Recently, Kraemer published his findings on melanins, the pigments long thought to be protection for the skin. According to Kraemer's study, however, melanin may at times actually be destroying the skin -- resulting in skin burns and cancers.
This, Kraemer found, is especially true for fair-skinned individuals, especially blondes and redheads. Melanins normally protect the nucleus and DNA inside the skin from dangerous UV. However, pheomelanin -- the kind of melanin present in blondes and redheads -- can sometimes turn reactive and harmful.
Eumelanin -- the type of melanin present in dark-skinned individuals -- is less reactive than pheomelanin, and makes the risk of getting skin cancer about 50 to 100 times less likely for dark-skinned individuals, and about 10 times less likely for Asians.
Kraemer's finding explained the increased incidence of skin cancer in blondes and redheads. "We had thought that melanins are always beneficial," Kraemer said. This study, however, proved that melanins could have "some beneficial and some harmful effects."

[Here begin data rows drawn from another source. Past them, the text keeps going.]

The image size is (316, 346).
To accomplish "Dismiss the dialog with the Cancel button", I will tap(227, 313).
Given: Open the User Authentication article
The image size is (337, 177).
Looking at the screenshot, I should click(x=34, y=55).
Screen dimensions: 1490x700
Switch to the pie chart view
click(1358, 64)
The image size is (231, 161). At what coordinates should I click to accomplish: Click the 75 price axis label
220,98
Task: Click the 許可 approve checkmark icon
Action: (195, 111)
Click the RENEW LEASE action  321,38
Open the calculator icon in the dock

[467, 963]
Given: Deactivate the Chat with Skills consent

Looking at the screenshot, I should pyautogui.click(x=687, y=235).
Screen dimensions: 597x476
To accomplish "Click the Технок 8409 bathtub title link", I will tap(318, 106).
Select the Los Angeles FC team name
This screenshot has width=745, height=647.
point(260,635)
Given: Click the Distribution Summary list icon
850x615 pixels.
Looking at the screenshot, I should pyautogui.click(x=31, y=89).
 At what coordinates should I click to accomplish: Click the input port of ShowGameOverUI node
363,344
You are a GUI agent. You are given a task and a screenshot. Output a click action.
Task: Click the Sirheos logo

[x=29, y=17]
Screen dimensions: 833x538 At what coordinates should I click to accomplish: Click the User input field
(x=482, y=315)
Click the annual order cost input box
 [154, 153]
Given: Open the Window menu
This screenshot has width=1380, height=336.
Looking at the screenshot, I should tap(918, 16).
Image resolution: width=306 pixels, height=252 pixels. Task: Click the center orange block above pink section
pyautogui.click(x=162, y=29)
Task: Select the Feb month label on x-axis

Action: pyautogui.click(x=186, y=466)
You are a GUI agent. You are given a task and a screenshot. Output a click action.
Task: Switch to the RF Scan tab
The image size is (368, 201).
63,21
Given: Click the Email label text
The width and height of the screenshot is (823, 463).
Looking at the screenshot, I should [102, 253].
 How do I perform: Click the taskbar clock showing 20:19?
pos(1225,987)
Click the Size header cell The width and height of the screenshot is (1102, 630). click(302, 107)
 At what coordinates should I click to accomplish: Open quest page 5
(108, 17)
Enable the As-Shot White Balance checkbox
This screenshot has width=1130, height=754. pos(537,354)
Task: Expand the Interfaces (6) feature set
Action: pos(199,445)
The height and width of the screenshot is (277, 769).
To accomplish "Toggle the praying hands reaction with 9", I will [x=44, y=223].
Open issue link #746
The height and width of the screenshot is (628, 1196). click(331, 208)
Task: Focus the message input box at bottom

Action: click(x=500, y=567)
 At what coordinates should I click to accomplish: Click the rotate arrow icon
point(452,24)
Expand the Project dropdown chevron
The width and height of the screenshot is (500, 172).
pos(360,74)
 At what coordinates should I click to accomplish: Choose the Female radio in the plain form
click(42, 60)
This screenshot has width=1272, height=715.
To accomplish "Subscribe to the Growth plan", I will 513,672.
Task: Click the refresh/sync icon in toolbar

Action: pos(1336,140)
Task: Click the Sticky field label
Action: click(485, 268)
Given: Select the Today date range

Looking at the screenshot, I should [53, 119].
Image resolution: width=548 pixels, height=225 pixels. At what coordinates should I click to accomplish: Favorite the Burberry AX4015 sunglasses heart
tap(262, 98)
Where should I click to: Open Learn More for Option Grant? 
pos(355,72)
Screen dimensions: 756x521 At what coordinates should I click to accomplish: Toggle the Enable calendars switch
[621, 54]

The study used mice to find the relationship between melanin and skin cancer. Yellow mice represented the skin of blondes and redheads, and black mice represented that of dark-skinned individuals. A third class of mice, albinos, simulated an unprotected skin devoid of any kind of skin pigments.
In mice, the melanins are concentrated around hair follicle, the cells that produce hair. "When we exposed the mice at the hair follicles with UV, it was seen that more damage occurred in the skin of the pigmented mice than the albino mice," Kraemer said. "That came as a surprise to us."
While the broad similarities between mice and human skin helped to make a correlation between melanin and skin cancer, the differences between them made the study easier. In human skin, the cells that produce melanin, called melanocytes, are spread throughout the skin's layers, whereas in mice, melanocytes are only in the follicle.
This difference simplified the experiment tremendously, since the researchers did not have to worry about shielding incoming UV and deducing the origin of the damage. Secondly, mouse epidermis is only about two to three cells thick, whereas a human's is about six cells thick.
"This experiment was made possible by the absence of melanin outside of the hair follicles in mouse skin," Kraemer said.
According to the Center for Disease Control and Prevention, both tanning and burning can increase a person's risk for skin cancer -- and most Americans do not consistently protect themselves from UV rays. According to its statistics, approximately 43 percent of white children under the age of 12 have had at least one sunburn during the past year
"In protective tanning, the melanin level goes up in the skin," he said. Tanning of the skin, however, indicates damage, and burning indicates skin cell death. Cell death may be good -- the layer of dead skin cells containing melanin can act as a natural sun screen at low UV doses.
When burn-resistant mutant cells are already present, however, this event could lead to further mutations in the skin cells, causing skin cancer. "Some people never burn, some people never tan," Kraemer said. "It's an inherited characteristic of the skin. We don't know why, exactly, this is so."
Kraemer's study corroborated the previous reports that pheomelanin could react with UV. UV-irradiated melanin may therefore generate active oxygen species like super oxide and hydroxyl radicals -- the chemical equivalent of bullets -- which are capable of causing DNA breaks.
According to the study, this could mean that, in pheomelanin-containing individuals, melanin may act as a microscopic X-ray source, resulting in skin burns and possibly skin cancer.